To learn more about each function, you can use ?function_name or help(function_name) in the R console.

Component Example Usage Description
ggplot ggplot(data, aes(x = var1, y = var2)) Initializes a ggplot object with data and mappings for aesthetics.
aes aes(x = var1, y = var2, color = var3) Specifies the aesthetic mappings (e.g., x and y axes, colors, sizes).
geom_point geom_point() Adds a scatter plot layer to the plot.
geom_line geom_line() Adds a line plot layer to the plot.
geom_bar geom_bar(stat = "identity") Adds a bar plot layer to the plot. The stat = "identity" argument tells ggplot to use actual values.

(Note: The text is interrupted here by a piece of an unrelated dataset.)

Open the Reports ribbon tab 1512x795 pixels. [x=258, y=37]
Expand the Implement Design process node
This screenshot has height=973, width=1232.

geom_histogram geom_histogram(binwidth = 1) Adds a histogram layer to the plot, with a specified bin width.
geom_boxplot geom_boxplot() Adds a boxplot layer to the plot.

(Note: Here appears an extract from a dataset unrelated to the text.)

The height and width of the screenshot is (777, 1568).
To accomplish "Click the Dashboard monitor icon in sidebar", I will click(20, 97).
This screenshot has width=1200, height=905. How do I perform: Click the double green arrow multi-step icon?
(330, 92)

geom_smooth geom_smooth(method = "lm") Adds a smoothed line (e.g., regression line) to the plot. The method = "lm" argument fits a linear model.

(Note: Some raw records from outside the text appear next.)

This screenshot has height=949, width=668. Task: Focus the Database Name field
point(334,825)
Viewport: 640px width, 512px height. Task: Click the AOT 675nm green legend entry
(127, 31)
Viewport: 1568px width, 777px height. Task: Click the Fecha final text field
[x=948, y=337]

geom_col geom_col() Adds a bar plot layer to the plot, similar to geom_bar() but without a default stat.
geom_density geom_density() Adds a density plot layer to the plot, showing the distribution of a continuous variable.
geom_jitter geom_jitter(width = 0.1, height = 0.1) Adds a jittered scatter plot layer, useful for avoiding overplotting by adding small random noise.
scale_x_continuous scale_x_continuous(limits = c(0, 100)) Adjusts the x-axis scale for continuous data, with specified limits.
scale_y_continuous scale_y_continuous(limits = c(0, 100)) Adjusts the y-axis scale for continuous data, with specified limits.
scale_fill_manual scale_fill_manual(values = c("red", "blue")) Manually sets the fill colors for a plot, typically used with discrete variables.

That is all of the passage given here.